8. The apparatus according to claim 6 or 7, characterized in that, The determining unit determines the Hall compensation value for motion compensation of the target subject based on the motion vector of the Hall coordinate system in the following manner: The motion speed of the target body in adjacent frames is determined based on the calibration value, the frame interval between adjacent frames, and the motion vector of the Hall coordinate system. The calibration value is the Hall quantity corresponding to each pixel size. The ratio between the motion speed and the preset gain value is determined as the Hall compensation value for motion compensation of the target subject.
9. The apparatus according to claim 8, characterized in that, The determining unit determines the target's motion velocity in adjacent frames based on the calibration value, the frame interval between adjacent frames, and the motion vector in the Hall coordinate system as follows: The motion vector in the Hall coordinate system is converted into a Hall coordinate system motion vector in the corresponding Hall coordinate system motion vector measurement unit to obtain the unit-converted Hall coordinate system motion vector. Determine the second product between the calibration value and the frame interval of the adjacent frames; The ratio between the unit-converted Hall coordinate system motion vector and the second product is determined as the motion velocity of the target subject in adjacent frames.

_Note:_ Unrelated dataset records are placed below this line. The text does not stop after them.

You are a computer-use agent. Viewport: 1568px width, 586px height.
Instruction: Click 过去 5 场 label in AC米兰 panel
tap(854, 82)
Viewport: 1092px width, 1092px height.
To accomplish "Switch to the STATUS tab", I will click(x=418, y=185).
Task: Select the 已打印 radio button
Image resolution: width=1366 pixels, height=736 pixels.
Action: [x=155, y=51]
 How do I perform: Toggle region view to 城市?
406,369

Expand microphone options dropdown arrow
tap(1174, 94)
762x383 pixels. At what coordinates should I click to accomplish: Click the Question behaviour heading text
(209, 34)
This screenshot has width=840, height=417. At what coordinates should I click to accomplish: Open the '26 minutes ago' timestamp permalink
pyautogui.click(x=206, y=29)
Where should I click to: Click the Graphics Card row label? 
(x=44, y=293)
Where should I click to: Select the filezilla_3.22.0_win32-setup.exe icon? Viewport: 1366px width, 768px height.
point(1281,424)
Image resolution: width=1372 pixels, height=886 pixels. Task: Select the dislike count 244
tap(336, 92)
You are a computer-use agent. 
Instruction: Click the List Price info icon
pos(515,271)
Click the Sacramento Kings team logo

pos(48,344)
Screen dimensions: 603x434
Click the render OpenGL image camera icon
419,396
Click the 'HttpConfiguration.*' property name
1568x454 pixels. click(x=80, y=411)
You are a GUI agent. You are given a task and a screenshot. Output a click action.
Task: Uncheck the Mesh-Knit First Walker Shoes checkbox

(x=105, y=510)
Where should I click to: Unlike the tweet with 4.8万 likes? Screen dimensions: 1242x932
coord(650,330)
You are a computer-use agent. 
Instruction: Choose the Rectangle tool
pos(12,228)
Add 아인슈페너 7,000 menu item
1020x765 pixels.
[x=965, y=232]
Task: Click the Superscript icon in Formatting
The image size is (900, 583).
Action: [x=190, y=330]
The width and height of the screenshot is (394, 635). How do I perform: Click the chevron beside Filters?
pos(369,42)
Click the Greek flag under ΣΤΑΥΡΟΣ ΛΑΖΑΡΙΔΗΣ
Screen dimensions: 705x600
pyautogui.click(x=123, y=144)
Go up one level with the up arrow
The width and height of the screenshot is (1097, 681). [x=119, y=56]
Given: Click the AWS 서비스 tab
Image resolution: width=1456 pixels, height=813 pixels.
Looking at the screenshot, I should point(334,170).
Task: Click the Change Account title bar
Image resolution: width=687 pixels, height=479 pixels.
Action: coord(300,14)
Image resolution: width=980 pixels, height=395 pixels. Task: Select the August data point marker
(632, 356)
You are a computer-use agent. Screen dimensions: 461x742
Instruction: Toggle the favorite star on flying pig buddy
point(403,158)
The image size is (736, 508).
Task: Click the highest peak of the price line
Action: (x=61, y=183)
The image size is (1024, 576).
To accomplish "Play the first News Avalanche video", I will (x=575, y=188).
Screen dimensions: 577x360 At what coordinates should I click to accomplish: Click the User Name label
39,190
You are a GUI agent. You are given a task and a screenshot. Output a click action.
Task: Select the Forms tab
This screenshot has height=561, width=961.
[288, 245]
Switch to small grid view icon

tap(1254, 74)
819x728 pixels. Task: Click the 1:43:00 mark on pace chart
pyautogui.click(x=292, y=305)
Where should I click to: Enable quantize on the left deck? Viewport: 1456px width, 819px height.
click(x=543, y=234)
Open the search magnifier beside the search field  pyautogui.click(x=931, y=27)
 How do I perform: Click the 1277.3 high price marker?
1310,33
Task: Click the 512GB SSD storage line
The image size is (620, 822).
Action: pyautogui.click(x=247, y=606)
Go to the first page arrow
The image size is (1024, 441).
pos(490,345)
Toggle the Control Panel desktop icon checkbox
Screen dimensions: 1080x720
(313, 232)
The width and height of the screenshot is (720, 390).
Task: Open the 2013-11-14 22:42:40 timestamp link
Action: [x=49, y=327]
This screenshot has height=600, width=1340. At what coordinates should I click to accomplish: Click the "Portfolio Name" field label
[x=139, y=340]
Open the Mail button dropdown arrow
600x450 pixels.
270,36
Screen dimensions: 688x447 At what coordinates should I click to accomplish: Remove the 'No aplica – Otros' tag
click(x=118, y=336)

10. The apparatus according to claim 6, characterized in that, The acquisition unit obtains the motion vector of the target subject between adjacent frames in the preview image frame queue in the following manner, thus obtaining the motion vector in the image coordinate system: Determine the region of interest (ROI) of the target subject in the preview image; Determine the dense optical flow of each pixel in the region of interest (ROI) between adjacent frames in the preview image frame queue; Based on the dense optical flow of each pixel in the region of interest (ROI), the motion vector of the image coordinate system is determined.
11. An electronic device, characterized in that, include: processor; Memory used to store processor-executable instructions; The processor is configured to perform the method described in any one of claims 1-5.
12. A storage medium, characterized in that, The storage medium stores instructions that, when executed by a processor, enable the execution of the method described in any one of claims 1-5.